Systems Analysis for Understanding Complex Biological Phenomena

Our laboratory employs global approaches to gain insight into a wide variety of biological systems. We are primarily focused on generating and analyzing genetic and protein-protein interaction maps. Using these datasets, we aim to derive mechanistic insights into how specific pathways, complexes and proteins function in various processes. This “systems to mechanism” approach is being applied to a variety of organisms, including bacteria, yeast and mammalian cells, as well as pathogenic agents.

To characterize physical interactions, we use systematic affinity tag-purification/mass spectrometry (AP-MS) to identify the protein complexes in a given organism or process. Then, use of genetic interaction data allows us to place the protein complexes into functional pathways.

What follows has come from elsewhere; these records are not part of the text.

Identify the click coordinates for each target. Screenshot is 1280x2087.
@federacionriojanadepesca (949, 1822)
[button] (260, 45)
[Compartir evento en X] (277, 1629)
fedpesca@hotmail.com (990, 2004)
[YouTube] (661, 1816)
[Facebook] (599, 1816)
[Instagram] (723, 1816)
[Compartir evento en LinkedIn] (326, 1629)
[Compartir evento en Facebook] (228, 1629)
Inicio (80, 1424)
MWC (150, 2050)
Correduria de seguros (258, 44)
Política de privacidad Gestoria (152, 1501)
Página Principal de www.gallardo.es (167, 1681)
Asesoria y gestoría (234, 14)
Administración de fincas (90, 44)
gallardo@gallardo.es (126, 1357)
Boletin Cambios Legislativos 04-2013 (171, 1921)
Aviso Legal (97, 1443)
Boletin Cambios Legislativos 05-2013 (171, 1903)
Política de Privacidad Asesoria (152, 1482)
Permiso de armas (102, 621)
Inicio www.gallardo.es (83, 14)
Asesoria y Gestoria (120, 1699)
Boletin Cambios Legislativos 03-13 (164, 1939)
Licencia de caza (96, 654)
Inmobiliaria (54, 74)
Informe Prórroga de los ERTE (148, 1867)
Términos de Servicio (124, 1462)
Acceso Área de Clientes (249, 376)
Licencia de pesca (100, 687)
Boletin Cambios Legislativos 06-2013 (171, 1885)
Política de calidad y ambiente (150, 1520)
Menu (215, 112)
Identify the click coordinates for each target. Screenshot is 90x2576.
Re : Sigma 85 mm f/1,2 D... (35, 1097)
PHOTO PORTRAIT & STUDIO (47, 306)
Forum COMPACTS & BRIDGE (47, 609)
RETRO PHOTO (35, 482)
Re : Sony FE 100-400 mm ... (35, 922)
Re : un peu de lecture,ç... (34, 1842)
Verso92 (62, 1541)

We developed a quantitative genetic approach to determine their dependency of functionally related sets of genes, termed E-MAP, and applied this strategy to Saccharomyces cerevisiae, Schizosaccharomyces pombe and mammalian cells. This combined physical and genetic interrogation has been used to study a wide variety of biological processes, including DNA repair, chromatin function, protein trafficking, RNA processing and signaling, gaining insights into pathway organization all the way to the function of individual residues on specific proteins. We also study how these networks change over time, which can be fast (e.g., response to a stimulus) or slow (e.g., speciation). For example, we have been generating genetic interaction maps under different conditions (termed differential E-MAP, or dE-MAP), such as in the presence of DNA-damaging agents or specific stresses, which has allowed us to identify individual pathways that only function under given stresses. Furthermore, our group also studies the conservation of these networks across different species, which provides insight into evolution and the molecular mechanisms involved in speciation. We are now using the E-MAP and AP-MS approaches to determine the critical networks that function during cardiac differentiation and are disrupted in human cardiac disease.

In nature, organisms often interact with other organisms and we have also been using systems approaches to understand these inter-species relationships. For example, using AP-MS and E-MAP, we have been studying the physical and genetic interface between pathogenic organisms, including tuberculosis, dengue, human papillomavirus and HIV and their hosts. This work is leading to a more comprehensive understanding of how pathways are hijacked and re-wired during the course of infection. Finally, we are functionally interrogating different sets of genes that have been linked to various disease states, including heart disease and cancer. Generating a more holistic view of these networks, and how they are perturbed in the presence of specific mutations, will provide insight into the molecular mechanisms that are responsible for these different diseases.